Pleasant surprises
They say that photographers are seldom pleasantly surprised when looking through recently developed/downloaded photos. If you know what you’re doing, the idea goes, you know when you’ve gotten a great shot. You might be disappointed when you find out it’s not as great as you first thought (or it’s not as great as it looked on that tiny LCD on the back of your camera), but it seldom works the other way around.
The above photo is the closest I’ve come to an exception to this rule. I had the random idea, looking at my sideview mirror, that it would be cool if I could get the double yellow lines on the road and in the mirror to line up. I was stopped at a light and had a couple seconds, so I craned my camera out the window and tried to get the lines, well, in line. I failed miserably.
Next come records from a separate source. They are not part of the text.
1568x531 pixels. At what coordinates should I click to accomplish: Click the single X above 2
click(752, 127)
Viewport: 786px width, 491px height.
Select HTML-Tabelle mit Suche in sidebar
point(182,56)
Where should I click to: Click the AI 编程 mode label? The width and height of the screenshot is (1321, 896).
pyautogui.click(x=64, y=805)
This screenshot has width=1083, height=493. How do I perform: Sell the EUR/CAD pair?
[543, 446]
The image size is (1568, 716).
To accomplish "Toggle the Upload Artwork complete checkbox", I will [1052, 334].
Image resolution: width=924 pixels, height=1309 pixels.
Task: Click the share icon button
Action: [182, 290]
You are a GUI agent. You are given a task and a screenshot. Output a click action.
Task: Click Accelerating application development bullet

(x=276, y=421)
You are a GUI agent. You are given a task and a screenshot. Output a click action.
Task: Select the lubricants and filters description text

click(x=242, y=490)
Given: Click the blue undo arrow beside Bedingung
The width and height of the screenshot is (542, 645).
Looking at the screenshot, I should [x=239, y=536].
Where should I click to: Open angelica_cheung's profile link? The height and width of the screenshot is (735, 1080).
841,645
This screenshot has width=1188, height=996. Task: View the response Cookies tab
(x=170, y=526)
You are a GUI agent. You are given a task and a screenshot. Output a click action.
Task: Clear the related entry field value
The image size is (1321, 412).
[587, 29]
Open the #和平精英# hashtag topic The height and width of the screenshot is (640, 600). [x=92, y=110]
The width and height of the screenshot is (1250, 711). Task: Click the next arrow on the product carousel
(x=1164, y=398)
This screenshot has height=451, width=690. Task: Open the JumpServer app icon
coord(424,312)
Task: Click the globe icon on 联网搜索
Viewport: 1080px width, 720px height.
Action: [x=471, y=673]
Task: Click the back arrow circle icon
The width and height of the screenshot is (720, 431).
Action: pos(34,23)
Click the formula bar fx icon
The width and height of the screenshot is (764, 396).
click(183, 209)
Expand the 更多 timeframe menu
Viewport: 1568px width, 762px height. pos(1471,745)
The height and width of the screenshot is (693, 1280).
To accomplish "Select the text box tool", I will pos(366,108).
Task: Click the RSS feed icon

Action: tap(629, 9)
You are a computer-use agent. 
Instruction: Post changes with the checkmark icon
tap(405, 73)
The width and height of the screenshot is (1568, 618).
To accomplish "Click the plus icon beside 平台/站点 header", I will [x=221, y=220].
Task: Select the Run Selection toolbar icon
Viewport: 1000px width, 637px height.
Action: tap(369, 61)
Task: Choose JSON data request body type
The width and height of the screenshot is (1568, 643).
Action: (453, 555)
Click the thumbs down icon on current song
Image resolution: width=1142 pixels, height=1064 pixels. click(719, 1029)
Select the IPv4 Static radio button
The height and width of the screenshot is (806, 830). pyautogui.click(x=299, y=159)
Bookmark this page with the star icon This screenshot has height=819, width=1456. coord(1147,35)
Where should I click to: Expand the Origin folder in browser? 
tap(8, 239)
Oh well.
Then when I looked at the shot after the fact, I realized that the discontinuous lines - including the reflected lines on the body of the car - made for a much more compelling composition anyway. Granted, the photo needed some post-processing (cropping, serious curves tweaking for contrast, and desaturating all the channels except the yellow) to make it what it is, but I’ve come to accept that as normal.
Oh, and the one circumstance that I feel “pleasant surprises” happen: catchflash in concerts. There’s just no predicting when you might catch someone else’s flash, giving you a perfect amount of clean white light to balance out the dim, colored washes. It’s only happened to me a couple times, but one of those times it produced a photo that I use on my business cards.